While anti-Zionism usually utilizes ethnic and political arguments against the existence or policies of the state of Israel, anti-Zionism has also been expressed within religious contexts which have, at times, colluded and collided with the ethnopolitical arguments over Israel's legitimacy. Outside of the liberal and socialist fields of anti-Zionist currents, the religious (and often ethnoreligious) arguments tend to predominate as the driving ideological power within the incumbent movements and organizations, and usually target the Israeli state's relationship with Judaism.

Within Judaism

In the early history of Zionism many traditional religious Jews opposed ideas of nationalism (Jewish or otherwise) which they regarded as a secular ideology, and because of an inherent suspicion of change. Key traditionalist opponents of Zionism included Isaac Breuer, Hillel Zeitlin, Aaron Shmuel Tamares, Hayyim, Elazar Shapiro (Muncatz), and Joel Teitelbaum, all waged ideological religious, as well as political, battles with Zionism each in their own way.
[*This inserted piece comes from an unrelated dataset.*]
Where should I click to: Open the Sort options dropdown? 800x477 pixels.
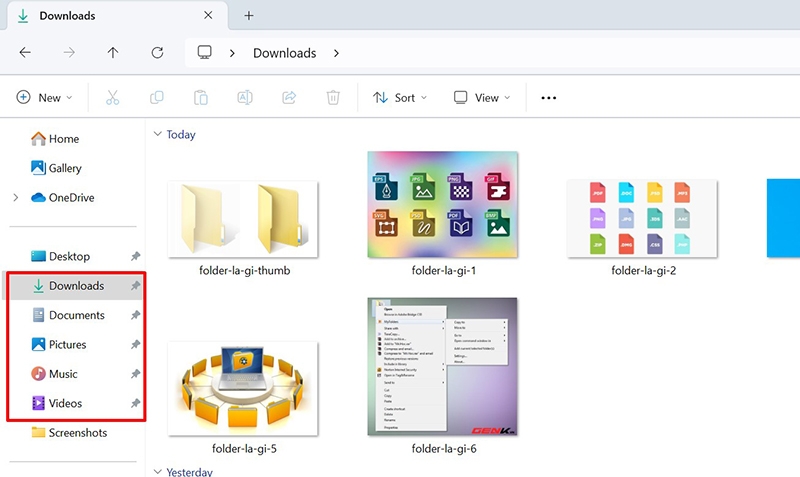(x=400, y=98)
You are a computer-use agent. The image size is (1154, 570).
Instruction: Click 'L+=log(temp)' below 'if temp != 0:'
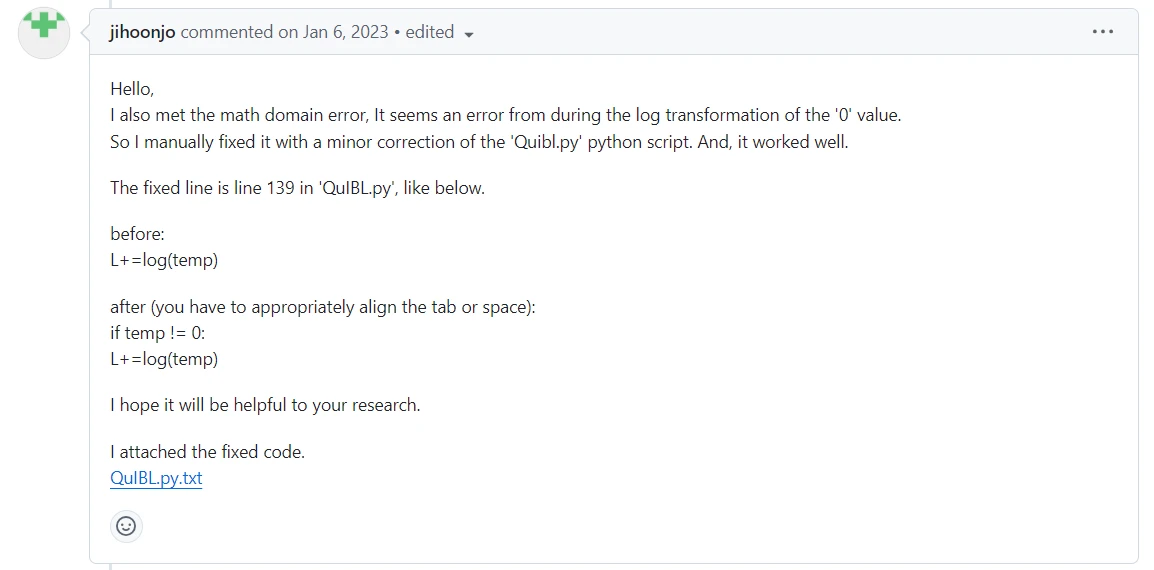[164, 359]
Today, the main Jewish theological opposition to Zionism stems from the Satmar Hasidim, which has more than 150,000 adherents worldwide. Even more strongly opposed to Zionism is the small Haredi Jewish organization known as Neturei Karta, which has less than 5,000 members, almost all of whom live in Israel.  According to The Guardian, "[e]ven among Charedi, or ultra-Orthodox circles, the Neturei Karta are regarded as a wild fringe".

In Islam
Muslim anti-Zionism generally opposes the state of Israel as an intrusion into what many Muslims consider to be Dar al-Islam, a domain rightfully and permanently ruled only by Muslims. Once Islamic rule is established in a country, non-Muslims are given dhimmi status as protected from violence.
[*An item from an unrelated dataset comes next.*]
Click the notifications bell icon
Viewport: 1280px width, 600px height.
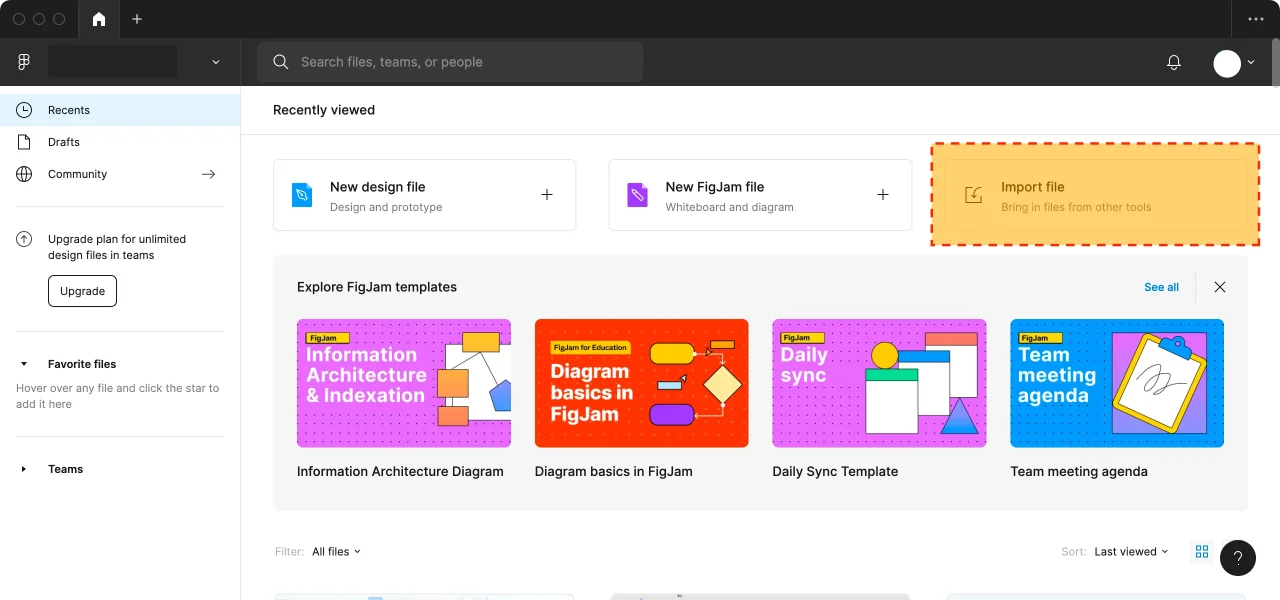(1174, 62)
Palestinians and other Muslim groups, as well as the government of Iran (since the 1979 Islamic Revolution), insist that the State of Israel is illegitimate and refuse to refer to it as "Israel", instead using the locution "the Zionist entity" (see Iran–Israel relations). In an interview with Time Magazine in December 2006, Mahmoud Ahmadinejad said "Everyone knows that the Zionist regime is a tool in the hands of the United States and British governments".